Data: 2003-01-09 23:06:37
Temat: Re: oddawanie szpiku było: i komórki jajowej
Od: "boniedydy" <b...@z...pl>
Pokaż wszystkie nagłówki
Użytkownik Sandra <d...@w...pl> w wiadomości do grup dyskusyjnych napisał:
>
> Użytkownik boniedydy <b...@z...pl> w wiadomości do grup
> dyskusyjnych napisał:avkr6h$nuc$...@n...tpi.pl...
> > No cóż, nie wiem. Uczciwie się do tego przyznaję. Ale może byłabym
> > konsekwentna...
>
> wobec braku zgody by ratowac dziecko inni zadecydowaliby o tym pomijając
> Twoje zdanie...
> /mam na mysli szpik,krew/
Nie jestem tego taka pewna. Co do krwi nie mam aż takich oporów zresztą,
zarówno w stosunku do siebie, jak i wobec dziecka. Od biedy bym też krew
oddała. Natomiast co do przeszczepu szpiku i organów, to z reguły te
operacje są obarczone duzym ryzykiem (odrzucenie przeszczepu przez organizm
grozi smiercią) i trudno powiedzieć, w jakim procencie ratują życie, a w
jakim narażają jeszcze bardziej. Dlatego też nie sadzę, żeby ktoś chciał
decydować za matkę w takiej sytuacji.
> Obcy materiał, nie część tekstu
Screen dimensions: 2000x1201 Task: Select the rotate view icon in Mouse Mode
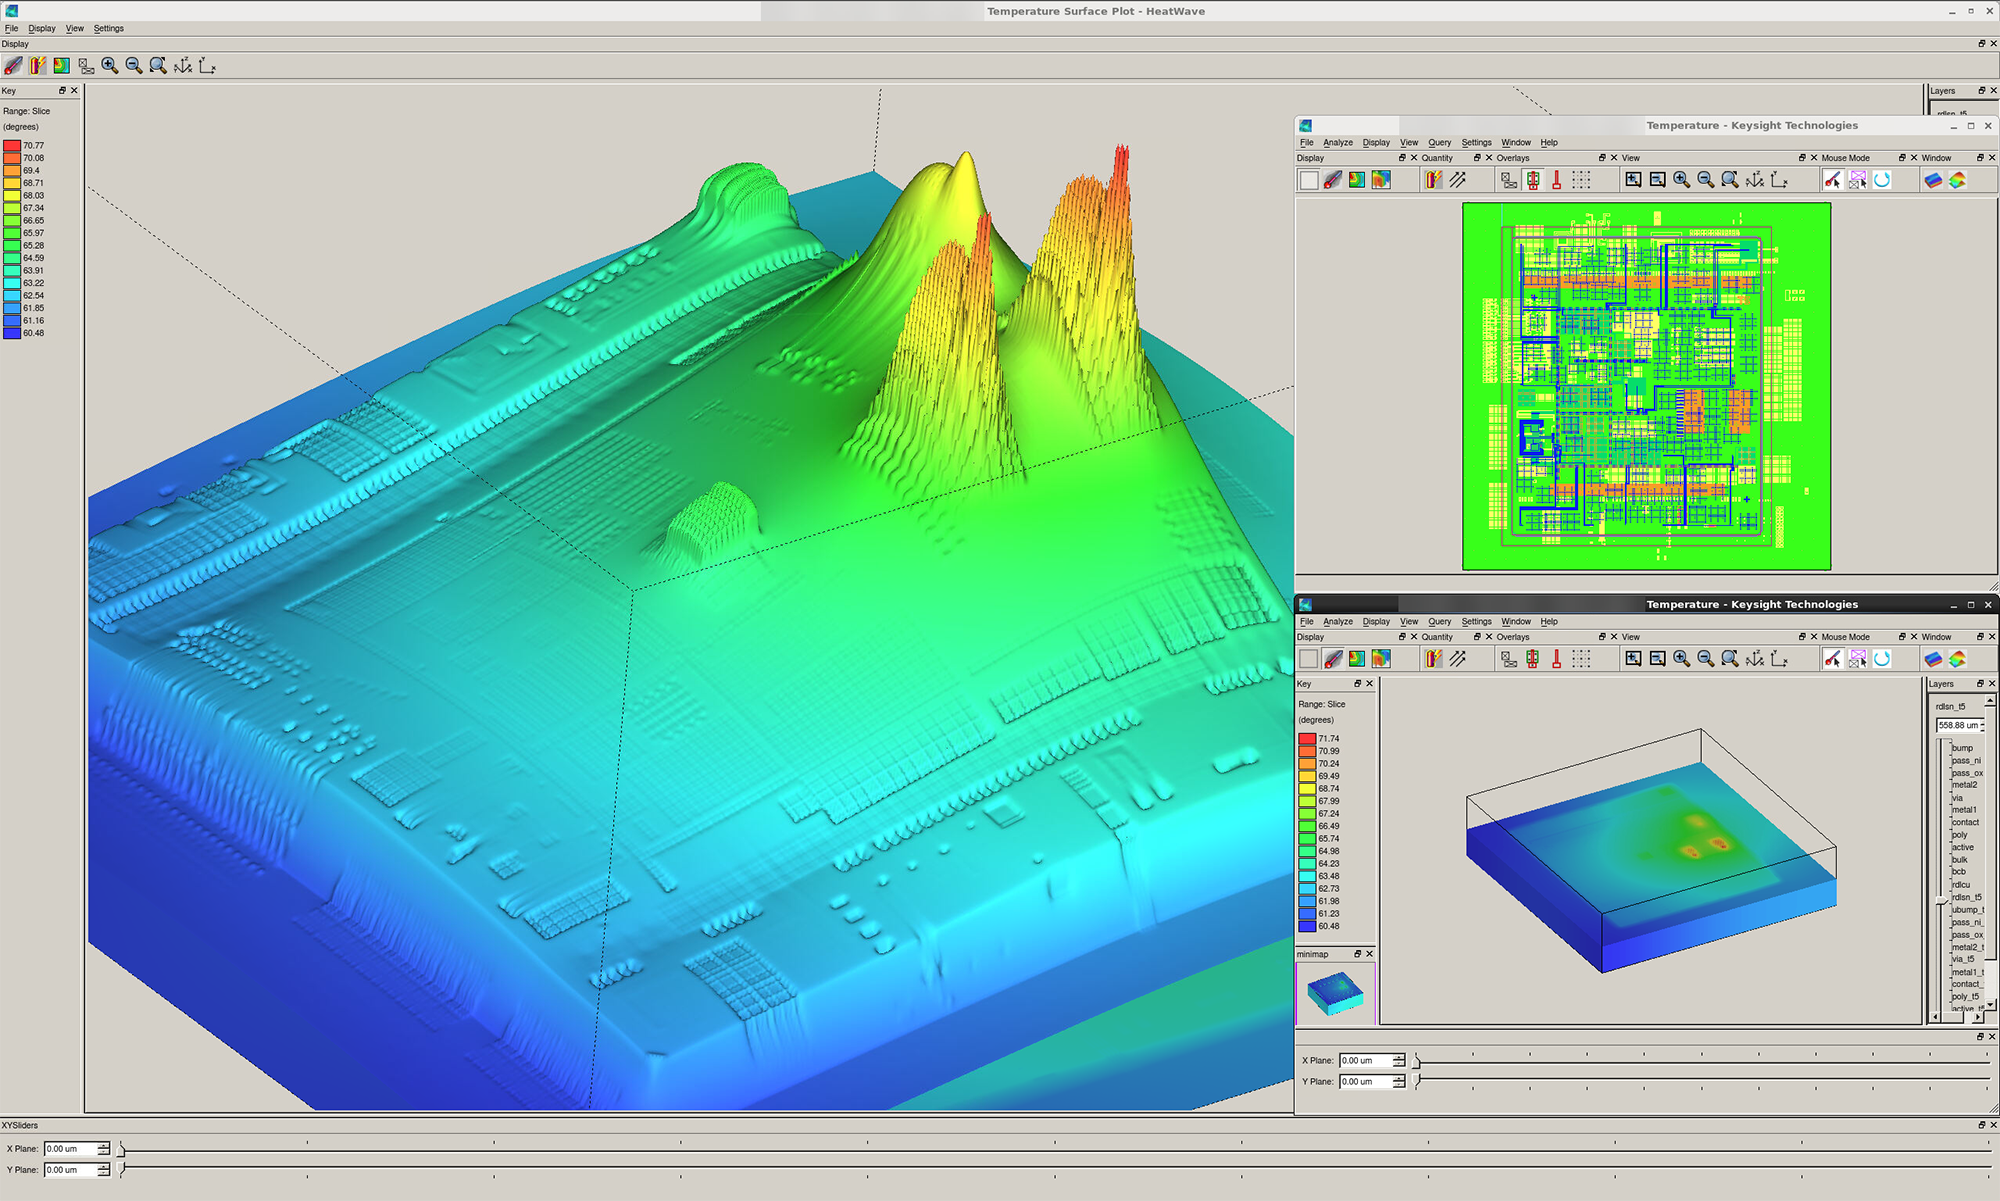coord(1882,180)
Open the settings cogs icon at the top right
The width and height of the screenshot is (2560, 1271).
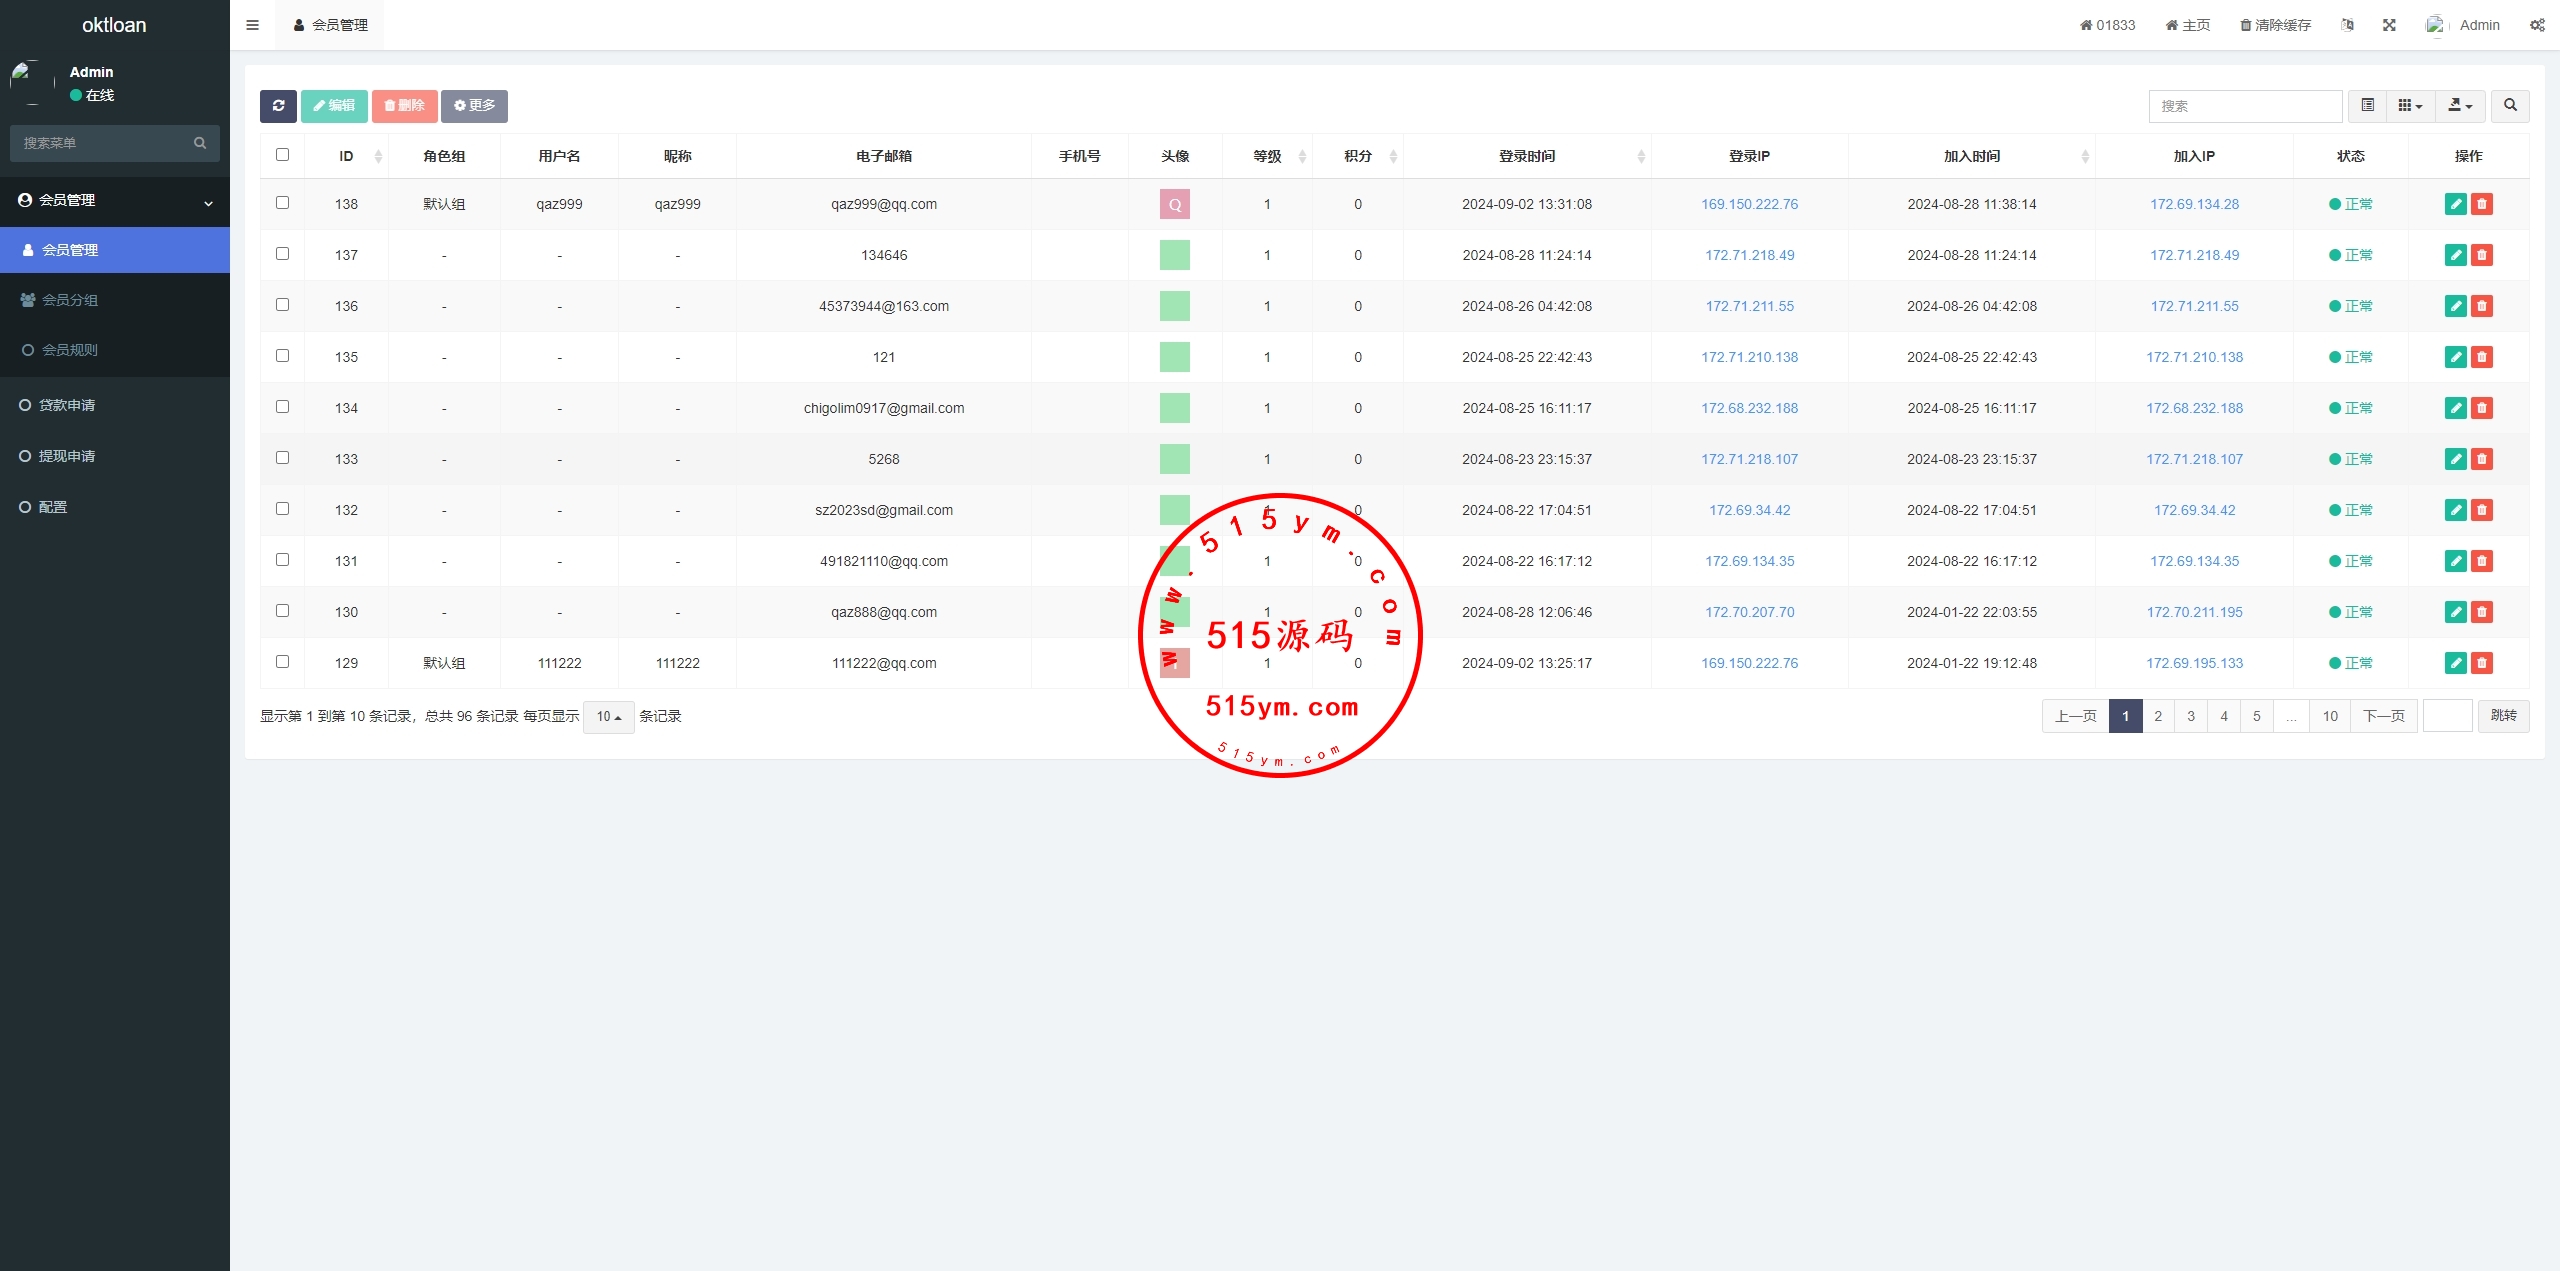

Na szczęście i wbrew temu, co piszesz.
W ogóle to co napisałaś kojarzy mi się z agresywną i zadufaną w sobie
współczesną medycyna - a może raczej z większością lekarzy polskich, którzy
wiedzą lepiej nawet nie słuchając pacjenta, decydują za niego i we wszelkich
spornych przypadkach traktują jak dziecko.